Of course, the Albanese Government will not be deterred by the holding of a conference.

But the reason why ACM, alone among republican or monarchist organisations, has held a national conference every year has been to remain faithful to their principles, to pour their little funding into education and to sharpen the strategy that led them to victory in 1999.PC

David Flint

MAIN PHOTOGRAPH:  Anthony Albanese. (courtesy Australian Financial Review)
RE-PUBLISHED: This article was originally published by The Spectator Australia on November 5, 2022. Re-used with permission.

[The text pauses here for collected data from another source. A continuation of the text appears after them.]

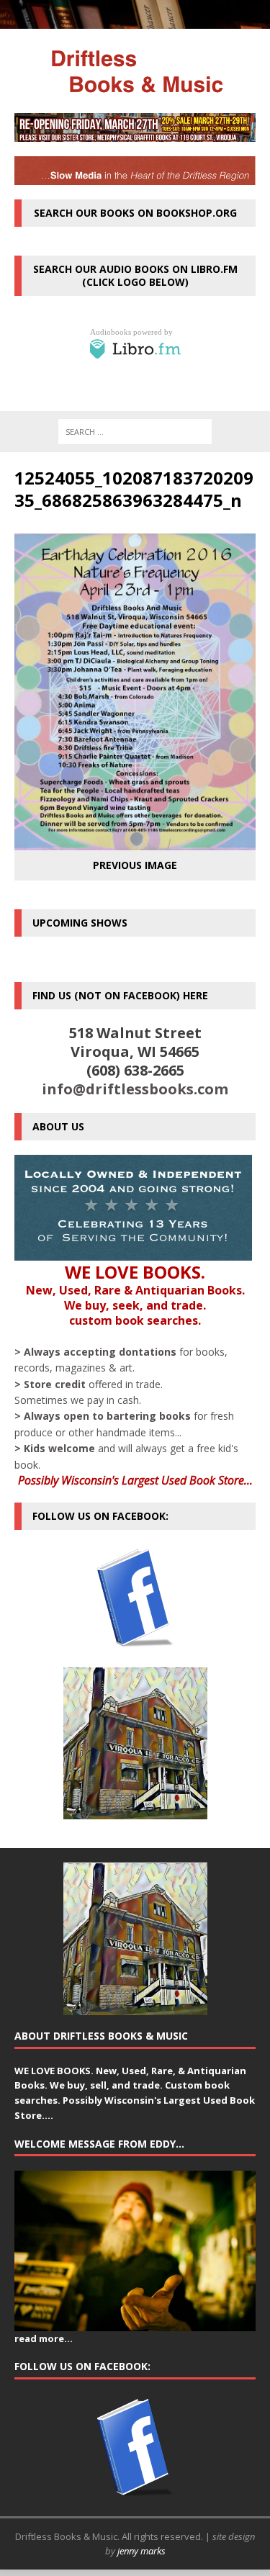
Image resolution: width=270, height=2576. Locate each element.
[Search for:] (135, 431)
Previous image (135, 865)
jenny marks (141, 2550)
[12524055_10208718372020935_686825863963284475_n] (135, 841)
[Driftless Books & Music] (135, 71)
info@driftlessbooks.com (135, 1089)
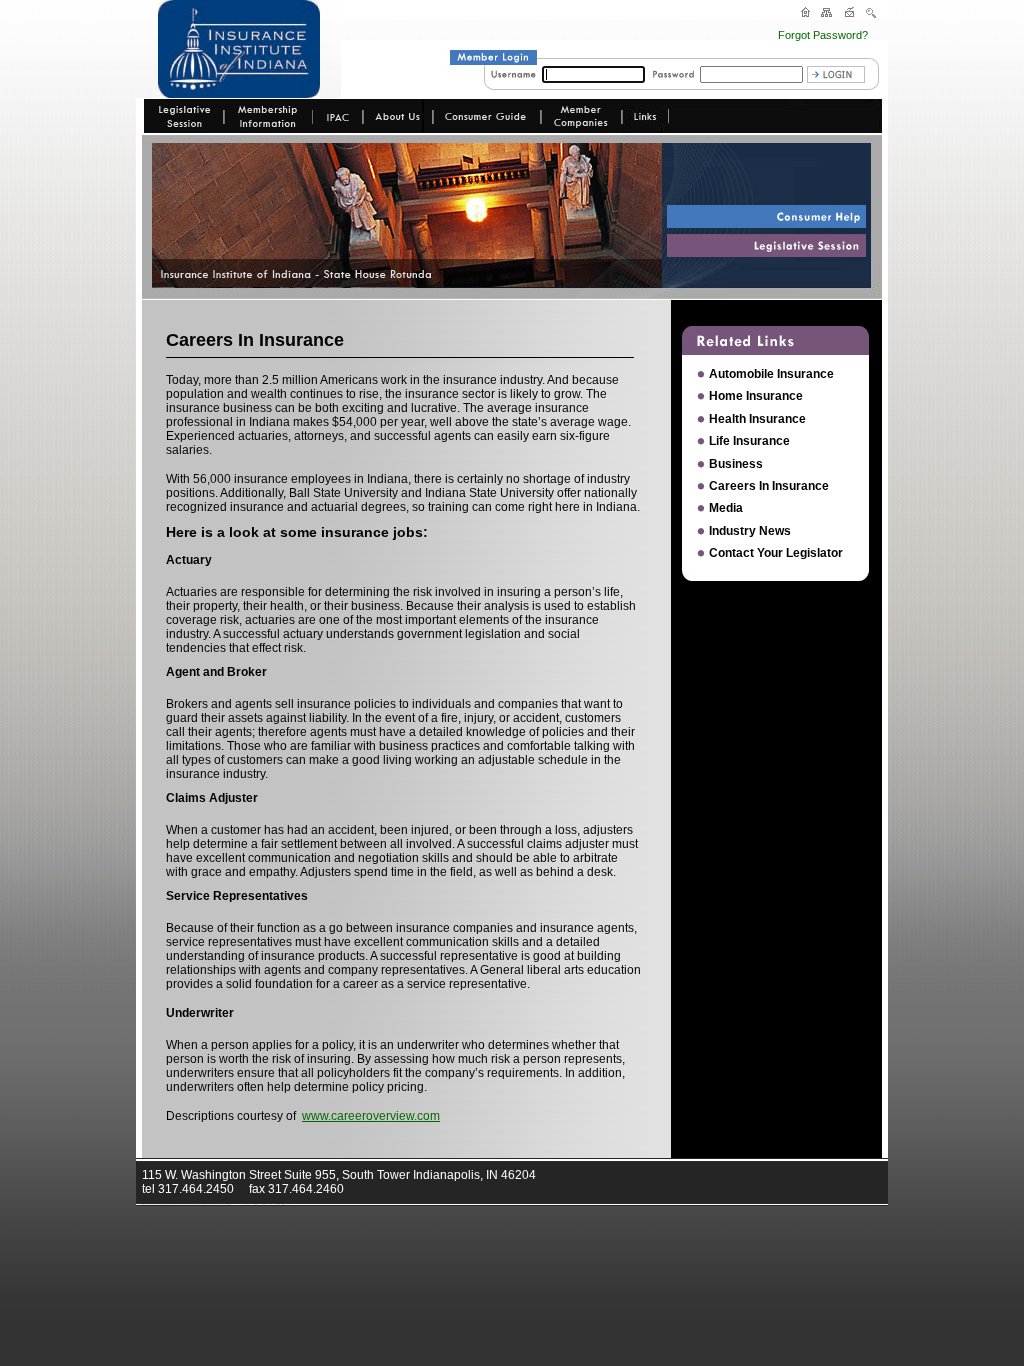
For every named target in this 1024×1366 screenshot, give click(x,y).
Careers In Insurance (769, 486)
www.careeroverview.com (371, 1116)
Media (726, 508)
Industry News (750, 531)
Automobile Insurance (771, 374)
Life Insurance (749, 441)
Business (736, 464)
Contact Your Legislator (776, 553)
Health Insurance (757, 419)
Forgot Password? (823, 35)
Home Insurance (756, 396)
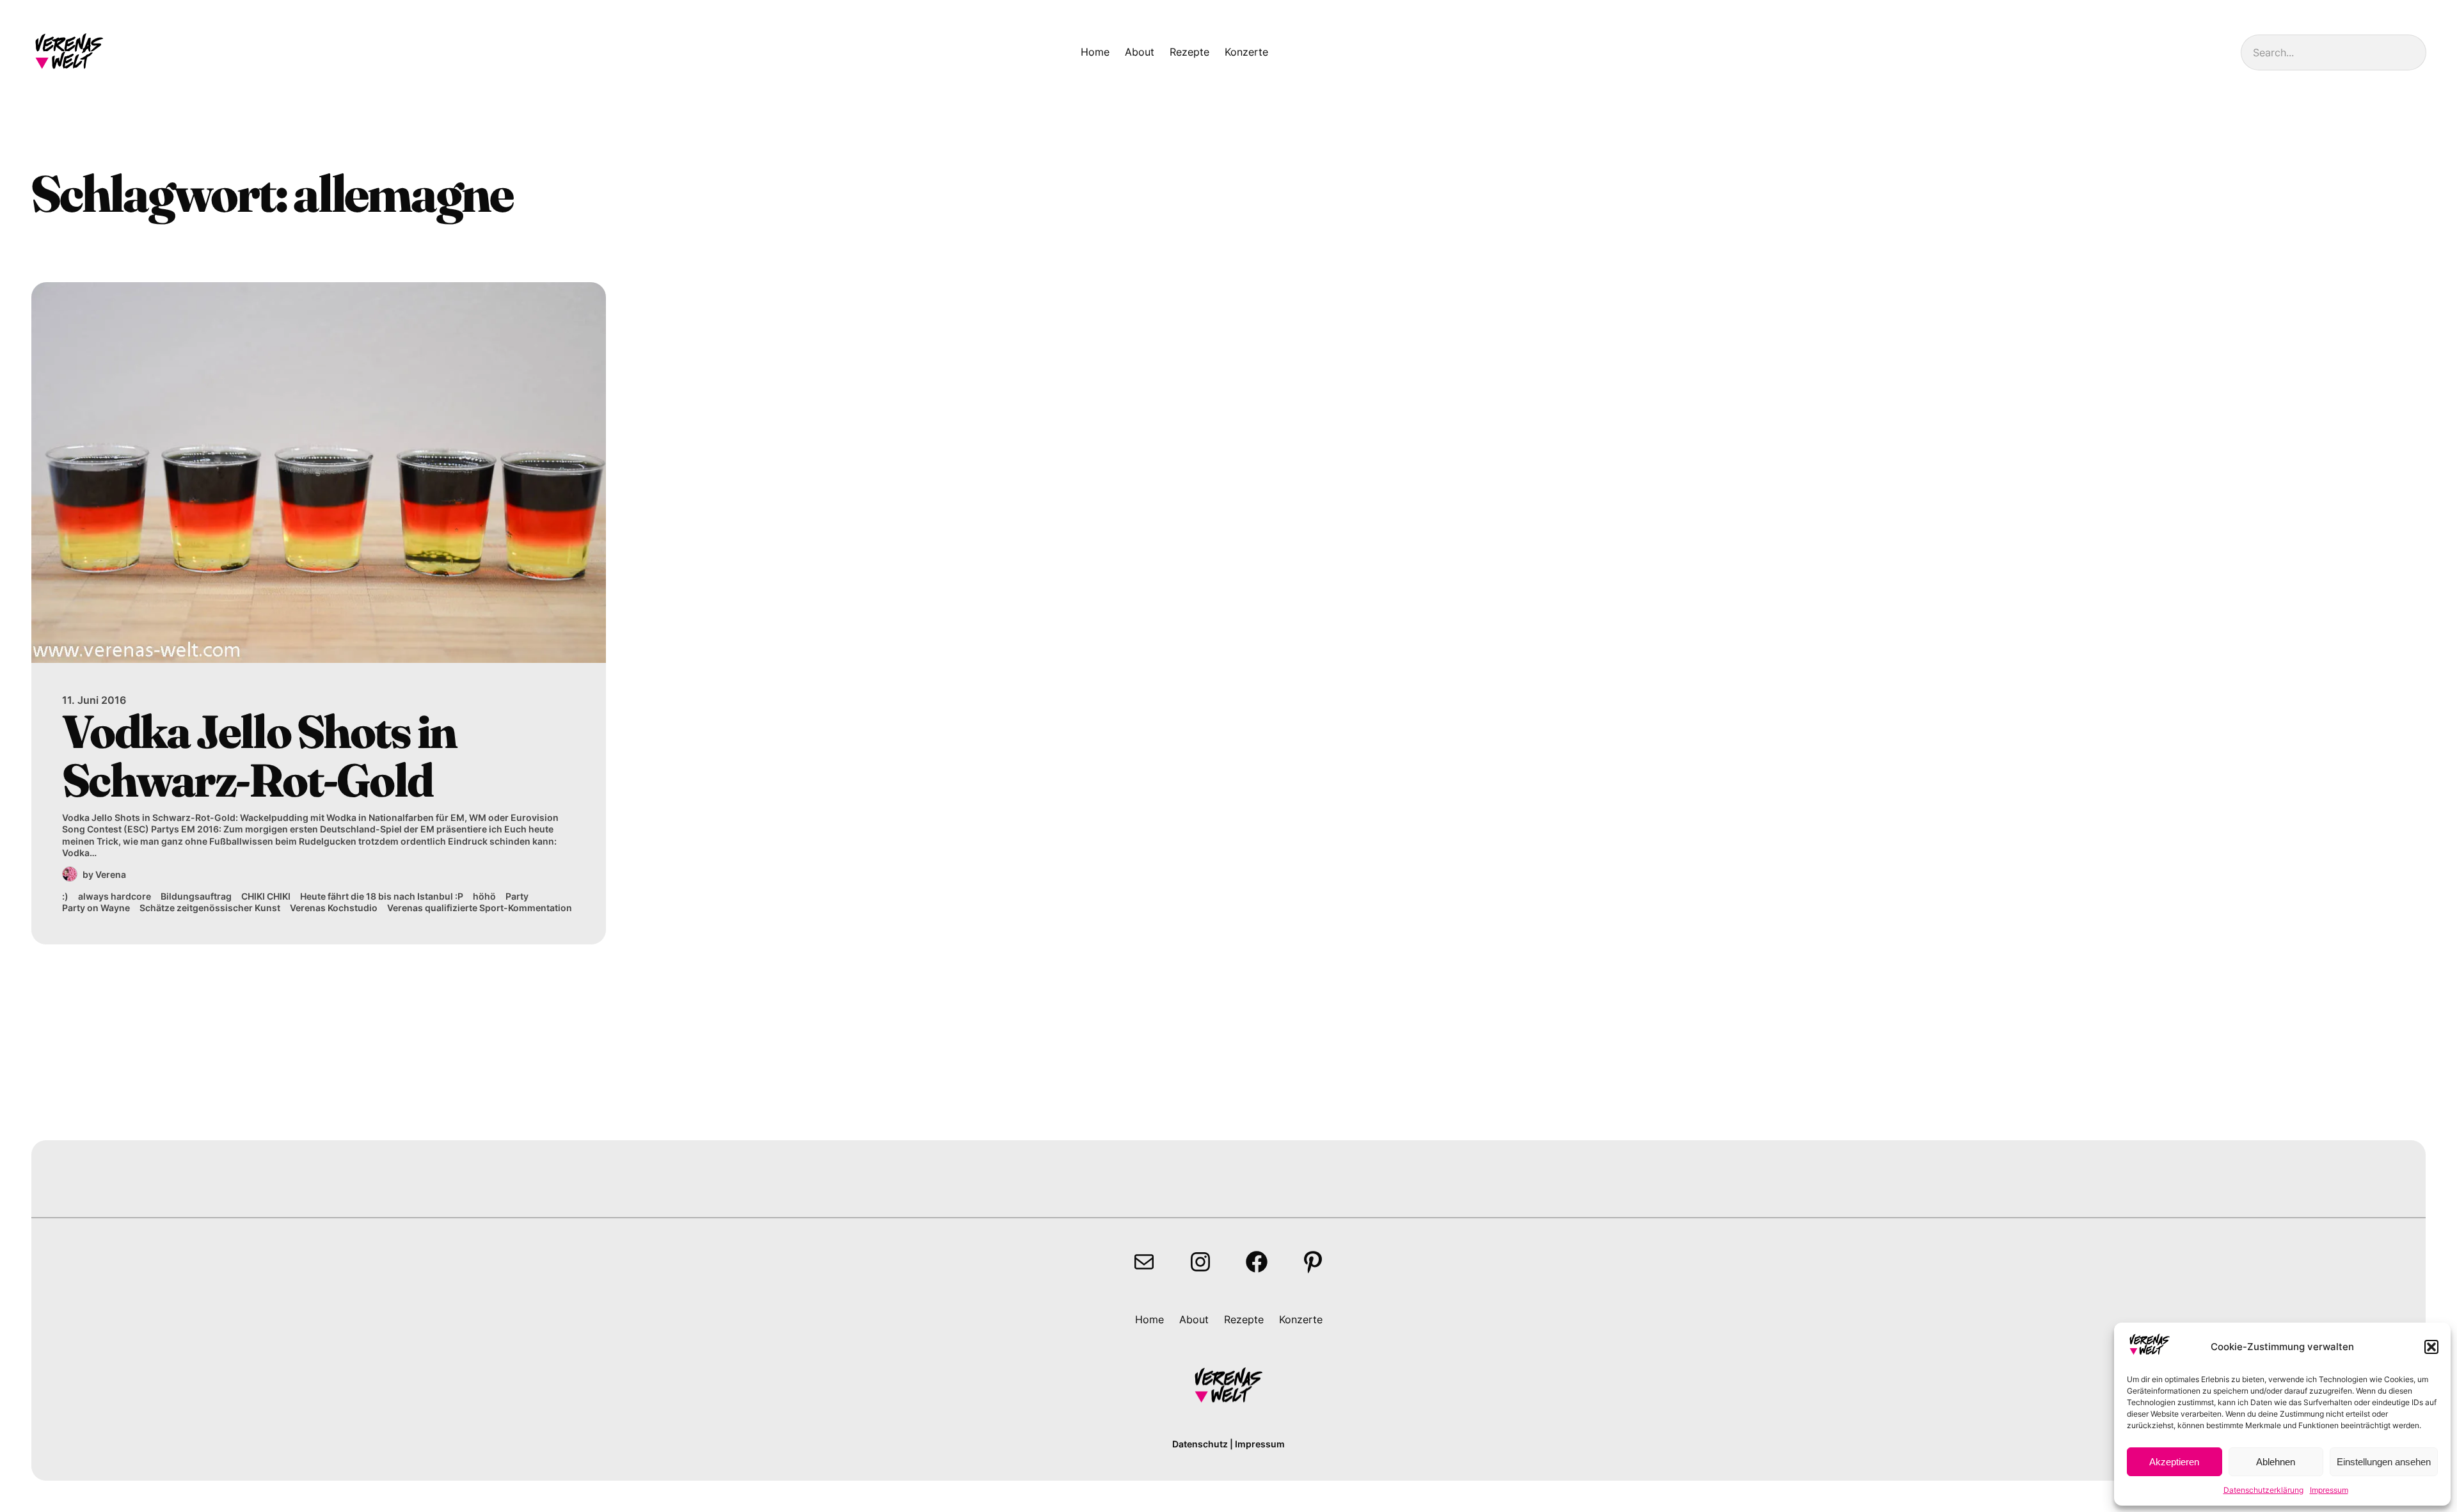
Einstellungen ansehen (2384, 1461)
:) (65, 896)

1 thought on “The only good politician is a frightened one

  1. Citizen-Initiated Referendums (CIR) do not necessarily change the Constitution. They initiate or repeal specific laws that Parliament is too afraid or tardy to effect because of narrow Party political strictures. Similarly the Recall that is practised in America where a Governor might be recalled mid-term if he is judged unpopular or incompetent by the electorate (hello, Governor Schwarzenegger!). Think of gay marriage, engorged Parliamentary salaries, conscription, euthanasia, immigration, abortion laws that are properly flicked to the electorate for community opinion on a single issue. Governments get elected for a variety of reasons. No one policy can claim to be voted on wholeheartedly in isolation by the electorate. The GST was enacted by the Howard Government–rightly or wrongly–only because that Government scraped through the election against a lacklustre Opposition and a grab-bag of other policies. The GST policy showed a marked reduction in the Liberal vote that day. As a stand-alone issue, it would have been a different outcome if a single GST issue had been put to the electorate. As in Switzerland and some jurisdictions in America, the government continues, there is no crisis…the people simply express their political opinion on an issue-by-issue basis. Ted Mack notably did it 40 years ago in his North Sydney electorate and was massively popular for it at State, Federal and local Government level. So it’s a win-win-win for any government legislating CIR’s and it de-politicises politics to a large degree when the majority speaks on an issues-based set of laws, rather than voting for a Party that has an indeterminate array of policies taken to an election in order to “buy” votes. A truly Liberal Party would be rushing to enact such a measure.